::: Data for processing

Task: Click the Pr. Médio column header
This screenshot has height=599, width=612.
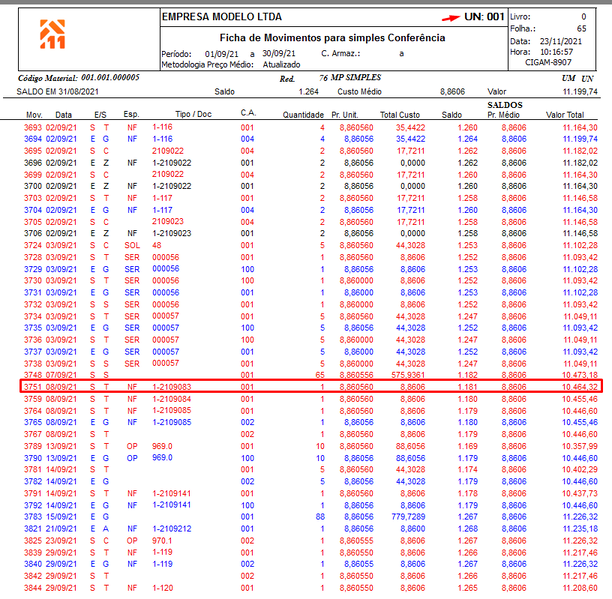Action: [503, 115]
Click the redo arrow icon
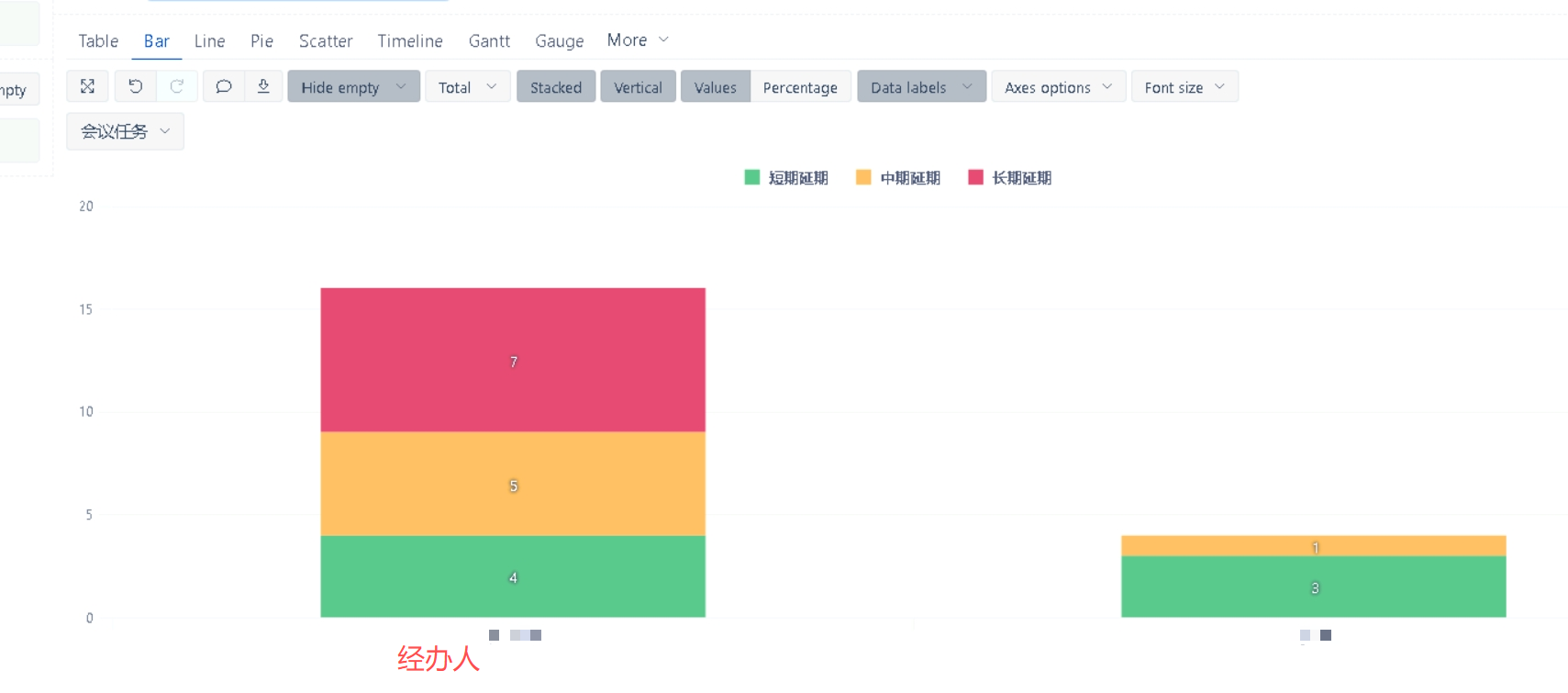This screenshot has width=1568, height=693. (x=177, y=86)
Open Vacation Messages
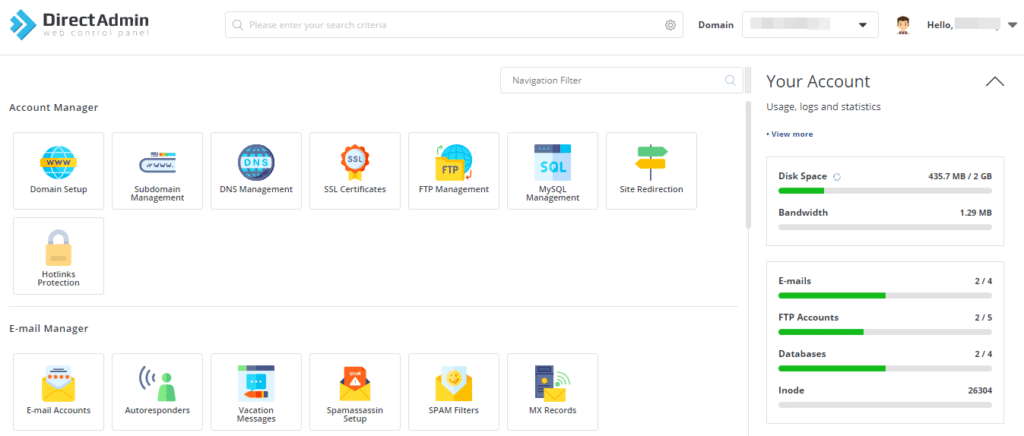This screenshot has width=1024, height=436. [x=256, y=391]
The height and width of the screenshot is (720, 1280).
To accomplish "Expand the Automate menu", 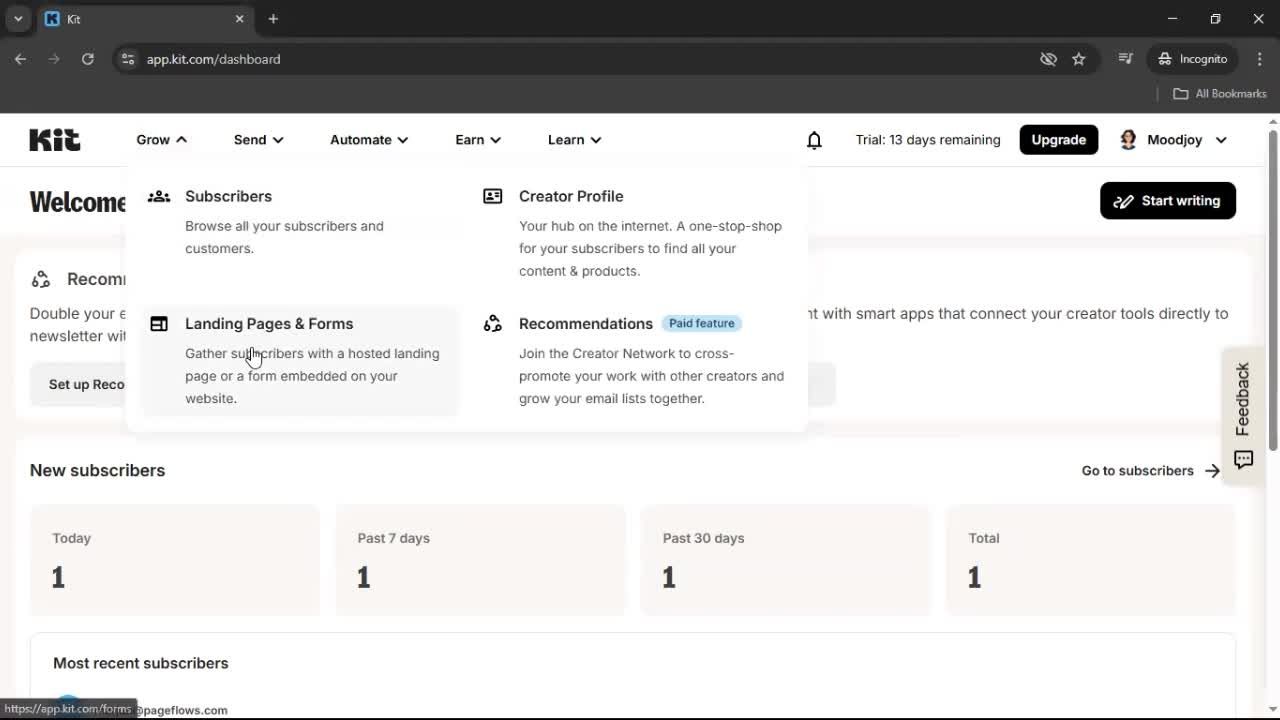I will [368, 140].
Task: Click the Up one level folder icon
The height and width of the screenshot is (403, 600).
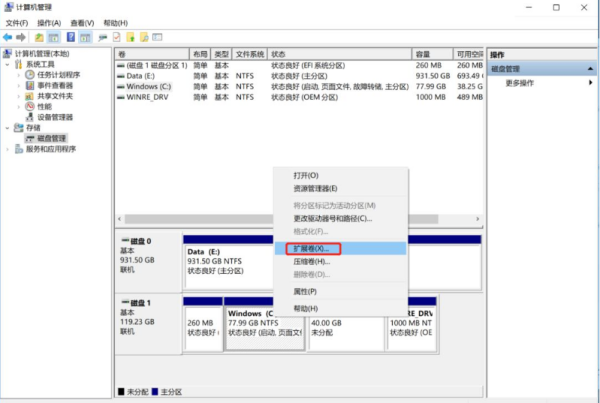Action: click(39, 37)
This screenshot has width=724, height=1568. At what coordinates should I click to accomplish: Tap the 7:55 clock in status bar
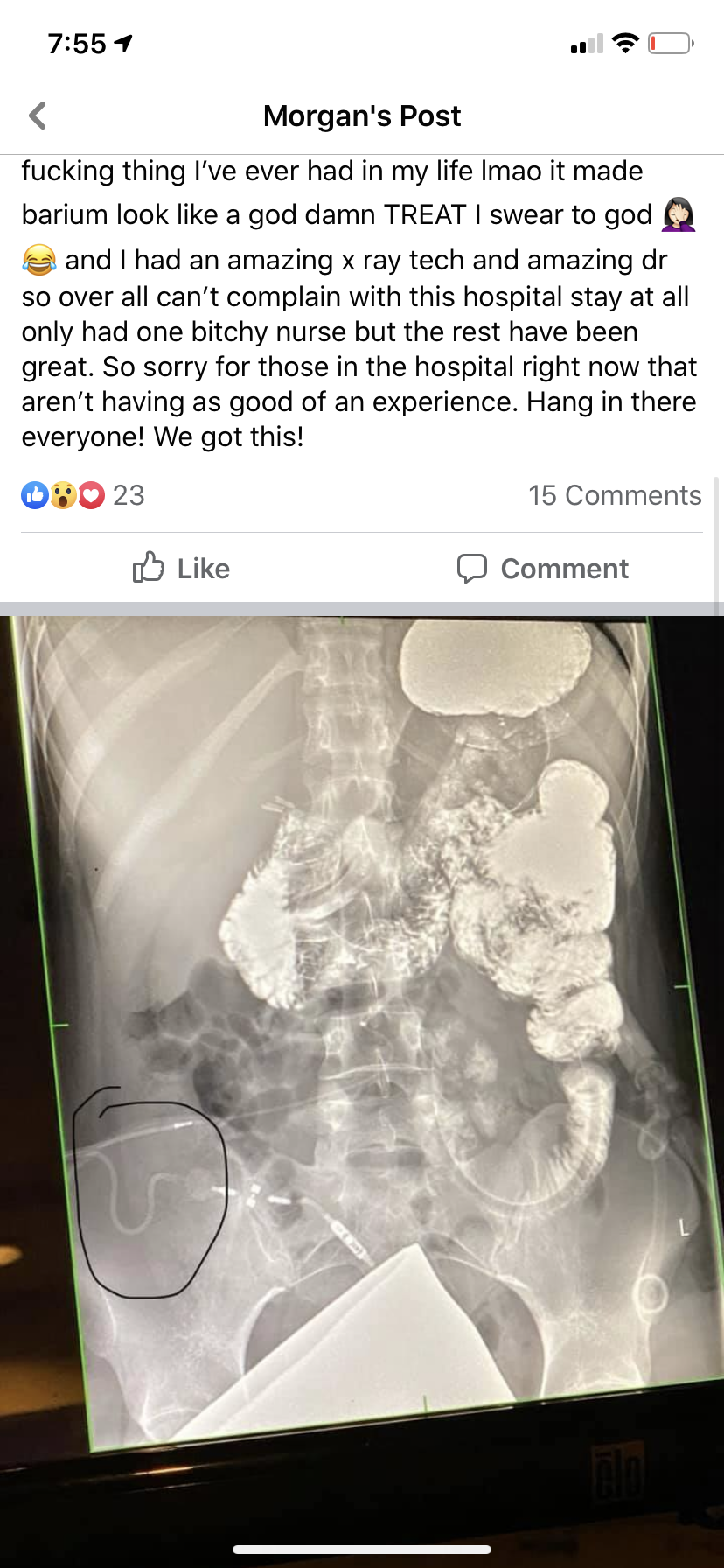(77, 43)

::::::

Work required: Once the lines of the entries containing the word "Task" have been counted, report the number alone.

Response area: 2